Loading aligned dtype error (migrated from Trac #1619)

thouis commented 12 years ago

Original ticket http://projects.scipy.org/numpy/ticket/1619 Reported 2010-09-24 by trac user Ihor.Melnyk, assigned to unknown.

import numpy as np

t = np.dtype('i1, i4, i1', align=True)
d = np.zeros(1, t)

np.save("test.npy", d)
data = np.load("test.npy")

Traceback (most recent call last):
  File "D:\Projects\Cuda\Cuda_Git\pathwise\liinc\model\feeds\numpy_bug.py", line 8, in <module>
    data = np.load("test.npy")
  File "D:\Projects\Cuda\Cuda_Git\pathwise\pathwise\vendors\lib64\x64\python\numpy\lib\npyio.py", line 314, in load
    return format.read_array(fid)
  File "D:\Projects\Cuda\Cuda_Git\pathwise\pathwise\vendors\lib64\x64\python\numpy\lib\format.py", line 440, in read_array
    shape, fortran_order, dtype = read_array_header_1_0(fp)
  File "D:\Projects\Cuda\Cuda_Git\pathwise\pathwise\vendors\lib64\x64\python\numpy\lib\format.py", line 358, in read_array_header_1_0
    dtype = numpy.dtype(d['descr'])
ValueError: two fields with the same name

thouis commented 12 years ago

Attachment in Trac by trac user jpeel, 2010-12-29: 0001-BF-added-fix-for-loading-aligned-dtype.patch

thouis commented 12 years ago

Comment in Trac by trac user jpeel, 2010-12-29

I've come up with a possible solution, but first let me explain the real problem here.

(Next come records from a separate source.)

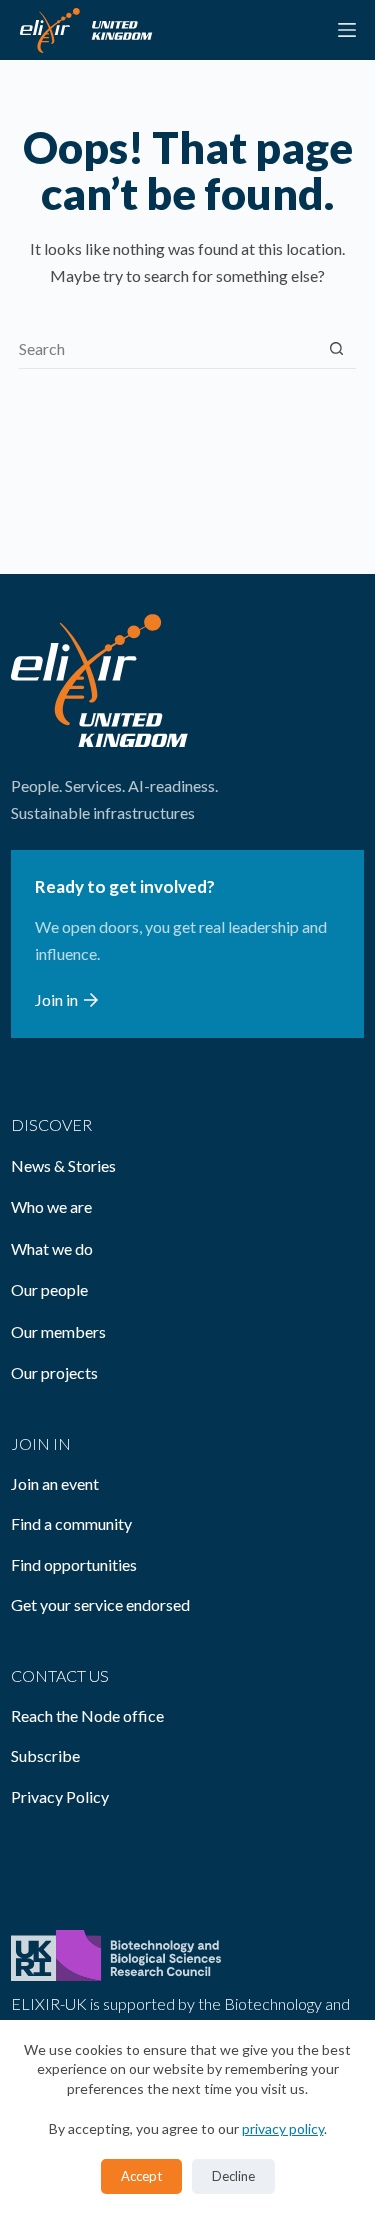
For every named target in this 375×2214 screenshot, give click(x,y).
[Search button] (336, 348)
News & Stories (63, 1165)
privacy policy (283, 2128)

The real problem here is that dtype() can't handle a list that describes an aligned dtype. For instance, in the example given above, the list that is put into dtype() when the file is loaded is

{{{[('f0', '|i1'), ('', '|V3'), ('f1', '<i4'), ('f2', '|i1')]}}}

on my machine. indicates that this is an aligned dtype. The first element in each tuple is the name of the field. When dtype finds a name equal to {{{''}}}, it currently sets the name of that field to {{{'f#ind'}}} where #ind is the index of the tuple in the list. That means that in the above list has its name set to {{{'f1'}}} which then causes an error when the next item has a name of {{{'f1'}}}.

Okay, so the problem then is that dtype() currently doesn't know how to read in an aligned type correctly. Here is how I approached solving this.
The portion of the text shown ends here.